EXERCISE.
Take the entries below and retype them exactly.

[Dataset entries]
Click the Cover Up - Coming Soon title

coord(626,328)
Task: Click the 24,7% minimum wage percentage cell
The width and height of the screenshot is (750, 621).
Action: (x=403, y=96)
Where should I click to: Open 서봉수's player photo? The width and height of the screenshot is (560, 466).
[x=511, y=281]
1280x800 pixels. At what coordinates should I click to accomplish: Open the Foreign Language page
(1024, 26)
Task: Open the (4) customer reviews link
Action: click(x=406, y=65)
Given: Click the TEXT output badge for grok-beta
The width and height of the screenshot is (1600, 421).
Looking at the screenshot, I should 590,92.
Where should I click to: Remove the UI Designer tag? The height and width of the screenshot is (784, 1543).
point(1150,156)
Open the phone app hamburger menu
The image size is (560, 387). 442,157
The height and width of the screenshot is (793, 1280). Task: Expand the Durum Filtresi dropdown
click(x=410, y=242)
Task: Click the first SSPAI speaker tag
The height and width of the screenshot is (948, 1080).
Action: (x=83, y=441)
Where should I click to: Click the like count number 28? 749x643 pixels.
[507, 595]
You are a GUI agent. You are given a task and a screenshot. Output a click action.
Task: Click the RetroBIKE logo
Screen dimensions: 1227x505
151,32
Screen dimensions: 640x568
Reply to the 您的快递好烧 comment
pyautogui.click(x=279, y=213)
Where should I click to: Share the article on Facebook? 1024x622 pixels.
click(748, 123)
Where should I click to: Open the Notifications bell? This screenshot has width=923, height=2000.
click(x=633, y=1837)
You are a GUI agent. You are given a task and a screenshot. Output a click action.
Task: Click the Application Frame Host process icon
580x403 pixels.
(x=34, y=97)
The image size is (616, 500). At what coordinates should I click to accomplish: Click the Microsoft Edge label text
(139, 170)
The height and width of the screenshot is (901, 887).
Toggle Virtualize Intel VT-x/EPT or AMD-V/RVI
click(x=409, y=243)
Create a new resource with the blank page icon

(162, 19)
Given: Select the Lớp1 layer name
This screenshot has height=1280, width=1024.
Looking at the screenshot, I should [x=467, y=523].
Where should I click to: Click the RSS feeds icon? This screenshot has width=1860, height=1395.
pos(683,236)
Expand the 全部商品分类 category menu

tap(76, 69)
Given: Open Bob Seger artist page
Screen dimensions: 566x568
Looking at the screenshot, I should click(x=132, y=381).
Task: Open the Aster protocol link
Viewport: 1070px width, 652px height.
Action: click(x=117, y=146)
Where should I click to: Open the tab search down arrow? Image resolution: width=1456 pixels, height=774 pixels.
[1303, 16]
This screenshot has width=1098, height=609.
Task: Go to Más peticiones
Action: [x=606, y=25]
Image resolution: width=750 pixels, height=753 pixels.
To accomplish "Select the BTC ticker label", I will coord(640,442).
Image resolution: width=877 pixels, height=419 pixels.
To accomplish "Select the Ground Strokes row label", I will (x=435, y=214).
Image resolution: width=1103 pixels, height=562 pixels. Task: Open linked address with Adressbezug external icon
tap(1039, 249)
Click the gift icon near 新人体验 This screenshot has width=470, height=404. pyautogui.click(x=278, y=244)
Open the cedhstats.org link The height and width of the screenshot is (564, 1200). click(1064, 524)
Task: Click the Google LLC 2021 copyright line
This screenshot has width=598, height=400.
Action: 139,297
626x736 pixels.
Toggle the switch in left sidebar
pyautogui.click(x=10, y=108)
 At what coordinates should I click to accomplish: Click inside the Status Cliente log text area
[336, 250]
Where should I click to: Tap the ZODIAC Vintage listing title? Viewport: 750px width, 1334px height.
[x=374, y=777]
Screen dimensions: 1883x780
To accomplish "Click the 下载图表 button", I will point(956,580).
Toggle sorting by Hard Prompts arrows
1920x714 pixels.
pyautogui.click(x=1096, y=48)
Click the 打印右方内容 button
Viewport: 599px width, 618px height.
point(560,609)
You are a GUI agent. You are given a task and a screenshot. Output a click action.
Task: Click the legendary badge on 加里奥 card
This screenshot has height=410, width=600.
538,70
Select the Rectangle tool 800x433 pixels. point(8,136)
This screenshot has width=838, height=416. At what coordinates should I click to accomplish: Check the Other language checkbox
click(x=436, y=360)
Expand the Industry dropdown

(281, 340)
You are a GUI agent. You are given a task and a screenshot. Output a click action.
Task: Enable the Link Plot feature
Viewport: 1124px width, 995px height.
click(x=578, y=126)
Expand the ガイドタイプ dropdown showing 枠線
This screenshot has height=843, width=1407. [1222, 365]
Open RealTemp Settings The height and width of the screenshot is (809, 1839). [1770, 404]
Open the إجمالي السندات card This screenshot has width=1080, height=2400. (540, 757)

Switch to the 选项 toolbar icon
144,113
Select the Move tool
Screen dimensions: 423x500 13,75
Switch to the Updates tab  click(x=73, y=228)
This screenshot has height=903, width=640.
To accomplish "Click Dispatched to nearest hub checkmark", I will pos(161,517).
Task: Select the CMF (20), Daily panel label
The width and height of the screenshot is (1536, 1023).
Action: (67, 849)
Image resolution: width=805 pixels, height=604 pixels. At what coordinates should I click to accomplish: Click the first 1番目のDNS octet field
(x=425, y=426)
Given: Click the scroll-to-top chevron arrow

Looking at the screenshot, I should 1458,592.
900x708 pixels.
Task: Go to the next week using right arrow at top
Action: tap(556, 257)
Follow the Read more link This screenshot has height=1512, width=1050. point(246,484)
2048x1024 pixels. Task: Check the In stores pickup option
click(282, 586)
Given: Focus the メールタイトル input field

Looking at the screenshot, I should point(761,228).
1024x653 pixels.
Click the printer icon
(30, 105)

ANSWER TO THE EXERCISE.
Click the Cover Up - Coming Soon title

coord(626,328)
Task: Click the 24,7% minimum wage percentage cell
The width and height of the screenshot is (750, 621).
Action: (x=403, y=96)
Where should I click to: Open 서봉수's player photo? The width and height of the screenshot is (560, 466).
[x=511, y=281]
1280x800 pixels. At what coordinates should I click to accomplish: Open the Foreign Language page
(1024, 26)
Task: Open the (4) customer reviews link
Action: click(x=406, y=65)
Given: Click the TEXT output badge for grok-beta
The width and height of the screenshot is (1600, 421).
Looking at the screenshot, I should 590,92.
Where should I click to: Remove the UI Designer tag? The height and width of the screenshot is (784, 1543).
point(1150,156)
Open the phone app hamburger menu
The image size is (560, 387). 442,157
The height and width of the screenshot is (793, 1280). Task: Expand the Durum Filtresi dropdown
click(x=410, y=242)
Task: Click the first SSPAI speaker tag
The height and width of the screenshot is (948, 1080).
Action: (x=83, y=441)
Where should I click to: Click the like count number 28? 749x643 pixels.
[507, 595]
You are a GUI agent. You are given a task and a screenshot. Output a click action.
Task: Click the RetroBIKE logo
Screen dimensions: 1227x505
151,32
Screen dimensions: 640x568
Reply to the 您的快递好烧 comment
pyautogui.click(x=279, y=213)
Where should I click to: Share the article on Facebook? 1024x622 pixels.
click(748, 123)
Where should I click to: Open the Notifications bell? This screenshot has width=923, height=2000.
click(x=633, y=1837)
You are a GUI agent. You are given a task and a screenshot. Output a click action.
Task: Click the Application Frame Host process icon
580x403 pixels.
(x=34, y=97)
The image size is (616, 500). At what coordinates should I click to accomplish: Click the Microsoft Edge label text
(139, 170)
The height and width of the screenshot is (901, 887).
Toggle Virtualize Intel VT-x/EPT or AMD-V/RVI
click(x=409, y=243)
Create a new resource with the blank page icon

(162, 19)
Given: Select the Lớp1 layer name
This screenshot has height=1280, width=1024.
Looking at the screenshot, I should [x=467, y=523].
Where should I click to: Click the RSS feeds icon? This screenshot has width=1860, height=1395.
pos(683,236)
Expand the 全部商品分类 category menu

tap(76, 69)
Given: Open Bob Seger artist page
Screen dimensions: 566x568
Looking at the screenshot, I should click(x=132, y=381).
Task: Open the Aster protocol link
Viewport: 1070px width, 652px height.
Action: click(x=117, y=146)
Where should I click to: Open the tab search down arrow? Image resolution: width=1456 pixels, height=774 pixels.
[1303, 16]
This screenshot has width=1098, height=609.
Task: Go to Más peticiones
Action: [x=606, y=25]
Image resolution: width=750 pixels, height=753 pixels.
To accomplish "Select the BTC ticker label", I will coord(640,442).
Image resolution: width=877 pixels, height=419 pixels.
To accomplish "Select the Ground Strokes row label", I will (x=435, y=214).
Image resolution: width=1103 pixels, height=562 pixels. Task: Open linked address with Adressbezug external icon
tap(1039, 249)
Click the gift icon near 新人体验 This screenshot has width=470, height=404. pyautogui.click(x=278, y=244)
Open the cedhstats.org link The height and width of the screenshot is (564, 1200). click(1064, 524)
Task: Click the Google LLC 2021 copyright line
This screenshot has width=598, height=400.
Action: 139,297
626x736 pixels.
Toggle the switch in left sidebar
pyautogui.click(x=10, y=108)
 At what coordinates should I click to accomplish: Click inside the Status Cliente log text area
[336, 250]
Where should I click to: Tap the ZODIAC Vintage listing title? Viewport: 750px width, 1334px height.
[x=374, y=777]
Screen dimensions: 1883x780
To accomplish "Click the 下载图表 button", I will point(956,580).
Toggle sorting by Hard Prompts arrows
1920x714 pixels.
pyautogui.click(x=1096, y=48)
Click the 打印右方内容 button
Viewport: 599px width, 618px height.
point(560,609)
You are a GUI agent. You are given a task and a screenshot. Output a click action.
Task: Click the legendary badge on 加里奥 card
This screenshot has height=410, width=600.
538,70
Select the Rectangle tool 800x433 pixels. point(8,136)
This screenshot has width=838, height=416. At what coordinates should I click to accomplish: Check the Other language checkbox
click(x=436, y=360)
Expand the Industry dropdown

(281, 340)
You are a GUI agent. You are given a task and a screenshot. Output a click action.
Task: Enable the Link Plot feature
Viewport: 1124px width, 995px height.
click(x=578, y=126)
Expand the ガイドタイプ dropdown showing 枠線
This screenshot has height=843, width=1407. [1222, 365]
Open RealTemp Settings The height and width of the screenshot is (809, 1839). [1770, 404]
Open the إجمالي السندات card This screenshot has width=1080, height=2400. (540, 757)

Switch to the 选项 toolbar icon
144,113
Select the Move tool
Screen dimensions: 423x500 13,75
Switch to the Updates tab  click(x=73, y=228)
This screenshot has height=903, width=640.
To accomplish "Click Dispatched to nearest hub checkmark", I will pos(161,517).
Task: Select the CMF (20), Daily panel label
The width and height of the screenshot is (1536, 1023).
Action: (67, 849)
Image resolution: width=805 pixels, height=604 pixels. At what coordinates should I click to accomplish: Click the first 1番目のDNS octet field
(x=425, y=426)
Given: Click the scroll-to-top chevron arrow

Looking at the screenshot, I should 1458,592.
900x708 pixels.
Task: Go to the next week using right arrow at top
Action: tap(556, 257)
Follow the Read more link This screenshot has height=1512, width=1050. point(246,484)
2048x1024 pixels. Task: Check the In stores pickup option
click(282, 586)
Given: Focus the メールタイトル input field

Looking at the screenshot, I should point(761,228).
1024x653 pixels.
Click the printer icon
(30, 105)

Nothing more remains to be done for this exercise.